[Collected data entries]
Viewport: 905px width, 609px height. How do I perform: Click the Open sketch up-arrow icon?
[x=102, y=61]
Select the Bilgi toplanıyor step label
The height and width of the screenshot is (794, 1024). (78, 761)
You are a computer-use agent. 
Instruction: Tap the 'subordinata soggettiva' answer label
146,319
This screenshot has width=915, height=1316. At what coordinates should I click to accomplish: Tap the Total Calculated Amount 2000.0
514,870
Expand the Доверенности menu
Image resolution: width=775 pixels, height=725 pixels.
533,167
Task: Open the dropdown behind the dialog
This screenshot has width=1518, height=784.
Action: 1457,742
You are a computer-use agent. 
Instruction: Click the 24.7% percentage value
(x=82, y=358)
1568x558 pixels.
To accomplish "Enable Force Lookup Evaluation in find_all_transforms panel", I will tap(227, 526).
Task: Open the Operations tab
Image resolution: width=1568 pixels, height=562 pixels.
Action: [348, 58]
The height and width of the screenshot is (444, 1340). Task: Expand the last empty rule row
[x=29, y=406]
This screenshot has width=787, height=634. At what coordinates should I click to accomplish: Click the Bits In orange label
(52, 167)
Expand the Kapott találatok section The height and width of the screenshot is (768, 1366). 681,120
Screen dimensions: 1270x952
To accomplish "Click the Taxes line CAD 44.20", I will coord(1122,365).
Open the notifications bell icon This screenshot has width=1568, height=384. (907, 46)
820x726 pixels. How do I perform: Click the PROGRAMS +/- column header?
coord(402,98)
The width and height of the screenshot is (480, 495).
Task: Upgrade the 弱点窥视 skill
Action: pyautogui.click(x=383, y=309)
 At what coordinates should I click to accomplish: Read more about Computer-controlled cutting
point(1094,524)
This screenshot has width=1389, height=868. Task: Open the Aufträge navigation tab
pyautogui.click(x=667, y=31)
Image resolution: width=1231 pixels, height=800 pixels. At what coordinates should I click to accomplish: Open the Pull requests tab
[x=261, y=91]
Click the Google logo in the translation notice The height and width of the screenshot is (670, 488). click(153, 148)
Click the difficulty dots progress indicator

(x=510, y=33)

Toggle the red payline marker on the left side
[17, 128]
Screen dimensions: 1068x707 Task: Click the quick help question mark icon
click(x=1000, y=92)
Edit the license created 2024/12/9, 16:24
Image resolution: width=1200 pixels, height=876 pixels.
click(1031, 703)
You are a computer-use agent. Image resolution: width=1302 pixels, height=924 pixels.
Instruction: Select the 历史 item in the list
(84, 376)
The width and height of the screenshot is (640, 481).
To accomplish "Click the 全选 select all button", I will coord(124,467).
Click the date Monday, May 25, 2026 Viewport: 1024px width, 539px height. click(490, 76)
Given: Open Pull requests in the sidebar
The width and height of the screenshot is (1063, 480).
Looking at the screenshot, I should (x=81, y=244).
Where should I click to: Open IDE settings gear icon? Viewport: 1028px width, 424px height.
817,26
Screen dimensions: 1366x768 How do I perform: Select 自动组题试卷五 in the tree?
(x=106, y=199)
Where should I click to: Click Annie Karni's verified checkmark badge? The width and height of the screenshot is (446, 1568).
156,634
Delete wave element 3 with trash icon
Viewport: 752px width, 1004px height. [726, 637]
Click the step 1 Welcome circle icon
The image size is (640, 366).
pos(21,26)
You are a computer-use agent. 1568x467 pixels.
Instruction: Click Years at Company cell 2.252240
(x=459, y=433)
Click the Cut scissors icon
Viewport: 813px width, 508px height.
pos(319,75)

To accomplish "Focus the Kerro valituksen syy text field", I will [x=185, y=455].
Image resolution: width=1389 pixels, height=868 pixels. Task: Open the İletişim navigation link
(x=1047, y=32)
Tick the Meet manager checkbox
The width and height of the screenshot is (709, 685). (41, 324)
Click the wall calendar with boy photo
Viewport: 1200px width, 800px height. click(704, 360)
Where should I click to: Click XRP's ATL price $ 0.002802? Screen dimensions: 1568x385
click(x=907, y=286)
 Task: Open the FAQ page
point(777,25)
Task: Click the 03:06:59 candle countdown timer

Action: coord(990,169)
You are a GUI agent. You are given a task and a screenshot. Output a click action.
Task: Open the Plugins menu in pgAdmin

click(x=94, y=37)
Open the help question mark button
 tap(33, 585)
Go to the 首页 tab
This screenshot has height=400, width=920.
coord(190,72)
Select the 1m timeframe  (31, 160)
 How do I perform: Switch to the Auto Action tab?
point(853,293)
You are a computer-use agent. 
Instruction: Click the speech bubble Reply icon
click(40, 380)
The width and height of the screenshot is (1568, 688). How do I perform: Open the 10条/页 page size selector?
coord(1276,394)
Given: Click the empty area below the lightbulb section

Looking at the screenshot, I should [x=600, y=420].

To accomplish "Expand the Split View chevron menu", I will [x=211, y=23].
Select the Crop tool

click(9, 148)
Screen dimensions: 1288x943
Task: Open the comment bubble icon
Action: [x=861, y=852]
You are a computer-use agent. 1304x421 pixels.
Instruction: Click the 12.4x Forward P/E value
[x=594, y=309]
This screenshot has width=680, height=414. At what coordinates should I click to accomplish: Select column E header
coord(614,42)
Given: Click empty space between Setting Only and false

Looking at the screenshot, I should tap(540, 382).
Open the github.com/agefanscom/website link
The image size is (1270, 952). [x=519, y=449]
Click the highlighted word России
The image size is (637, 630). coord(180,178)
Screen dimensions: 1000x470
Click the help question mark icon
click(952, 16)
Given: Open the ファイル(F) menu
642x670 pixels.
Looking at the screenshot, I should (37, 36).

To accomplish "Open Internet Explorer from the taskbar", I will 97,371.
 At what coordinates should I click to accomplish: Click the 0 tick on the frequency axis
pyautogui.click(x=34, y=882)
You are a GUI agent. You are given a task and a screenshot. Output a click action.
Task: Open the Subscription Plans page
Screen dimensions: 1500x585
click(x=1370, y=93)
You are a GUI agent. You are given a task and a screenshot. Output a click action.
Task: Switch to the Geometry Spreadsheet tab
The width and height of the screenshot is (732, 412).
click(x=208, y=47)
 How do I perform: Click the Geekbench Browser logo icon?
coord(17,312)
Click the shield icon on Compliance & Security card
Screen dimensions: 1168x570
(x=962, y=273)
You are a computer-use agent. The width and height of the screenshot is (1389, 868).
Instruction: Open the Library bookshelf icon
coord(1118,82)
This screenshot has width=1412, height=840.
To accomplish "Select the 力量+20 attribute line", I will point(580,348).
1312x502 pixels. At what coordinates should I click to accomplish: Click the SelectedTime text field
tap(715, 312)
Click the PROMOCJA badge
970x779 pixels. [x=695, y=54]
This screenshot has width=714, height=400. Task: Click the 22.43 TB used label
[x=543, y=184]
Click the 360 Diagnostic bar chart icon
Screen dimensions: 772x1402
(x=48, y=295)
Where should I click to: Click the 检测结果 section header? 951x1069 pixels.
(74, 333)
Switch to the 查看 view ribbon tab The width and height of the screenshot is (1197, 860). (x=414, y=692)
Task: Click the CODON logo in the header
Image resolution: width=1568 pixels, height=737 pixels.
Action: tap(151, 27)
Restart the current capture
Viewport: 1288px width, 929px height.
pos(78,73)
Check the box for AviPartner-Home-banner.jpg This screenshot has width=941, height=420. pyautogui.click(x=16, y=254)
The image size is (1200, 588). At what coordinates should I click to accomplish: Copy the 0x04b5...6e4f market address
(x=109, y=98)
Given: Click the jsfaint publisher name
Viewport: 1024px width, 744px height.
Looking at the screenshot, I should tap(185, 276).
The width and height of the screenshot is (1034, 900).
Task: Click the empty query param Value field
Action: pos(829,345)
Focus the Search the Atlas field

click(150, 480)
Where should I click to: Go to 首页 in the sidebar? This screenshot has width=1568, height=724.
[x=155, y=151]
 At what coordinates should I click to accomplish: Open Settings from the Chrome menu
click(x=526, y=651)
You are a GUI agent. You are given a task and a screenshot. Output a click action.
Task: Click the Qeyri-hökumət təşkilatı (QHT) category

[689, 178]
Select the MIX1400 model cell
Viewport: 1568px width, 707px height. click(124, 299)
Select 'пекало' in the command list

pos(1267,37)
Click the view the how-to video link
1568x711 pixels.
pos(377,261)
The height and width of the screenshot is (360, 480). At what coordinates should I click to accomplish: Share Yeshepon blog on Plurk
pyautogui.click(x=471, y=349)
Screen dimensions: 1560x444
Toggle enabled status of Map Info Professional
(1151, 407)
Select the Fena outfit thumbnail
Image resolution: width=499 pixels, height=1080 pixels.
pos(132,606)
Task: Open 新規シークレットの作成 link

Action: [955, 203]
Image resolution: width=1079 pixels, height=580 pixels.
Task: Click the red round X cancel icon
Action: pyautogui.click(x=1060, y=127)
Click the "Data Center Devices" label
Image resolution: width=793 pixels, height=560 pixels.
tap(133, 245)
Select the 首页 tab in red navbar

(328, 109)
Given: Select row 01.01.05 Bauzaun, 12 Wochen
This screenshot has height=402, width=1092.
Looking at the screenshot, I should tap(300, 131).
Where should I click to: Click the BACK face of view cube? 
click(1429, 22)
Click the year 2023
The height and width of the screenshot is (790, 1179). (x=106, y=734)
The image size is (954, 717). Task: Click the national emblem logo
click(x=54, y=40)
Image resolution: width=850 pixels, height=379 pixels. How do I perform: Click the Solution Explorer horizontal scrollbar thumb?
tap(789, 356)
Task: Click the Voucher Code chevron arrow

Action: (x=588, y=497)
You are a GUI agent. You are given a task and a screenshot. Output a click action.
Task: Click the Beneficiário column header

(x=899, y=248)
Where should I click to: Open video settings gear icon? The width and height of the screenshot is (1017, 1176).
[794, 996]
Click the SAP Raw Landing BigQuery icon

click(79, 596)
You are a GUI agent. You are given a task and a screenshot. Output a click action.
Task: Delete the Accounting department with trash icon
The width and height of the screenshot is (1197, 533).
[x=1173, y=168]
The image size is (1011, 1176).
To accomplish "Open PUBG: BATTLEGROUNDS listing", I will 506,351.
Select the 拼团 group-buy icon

Brief:
Beginning at the line with "Click the Cut scissors icon" and ending at the line with "Select the 1m", reproduce each line of the data above exactly, and add no other lines.

Exercise output:
Click the Cut scissors icon
Viewport: 813px width, 508px height.
pos(319,75)

To accomplish "Focus the Kerro valituksen syy text field", I will [x=185, y=455].
Image resolution: width=1389 pixels, height=868 pixels. Task: Open the İletişim navigation link
(x=1047, y=32)
Tick the Meet manager checkbox
The width and height of the screenshot is (709, 685). (41, 324)
Click the wall calendar with boy photo
Viewport: 1200px width, 800px height. click(704, 360)
Where should I click to: Click XRP's ATL price $ 0.002802? Screen dimensions: 1568x385
click(x=907, y=286)
 Task: Open the FAQ page
point(777,25)
Task: Click the 03:06:59 candle countdown timer

Action: coord(990,169)
You are a GUI agent. You are given a task and a screenshot. Output a click action.
Task: Open the Plugins menu in pgAdmin

click(x=94, y=37)
Open the help question mark button
 tap(33, 585)
Go to the 首页 tab
This screenshot has height=400, width=920.
coord(190,72)
Select the 1m timeframe  (31, 160)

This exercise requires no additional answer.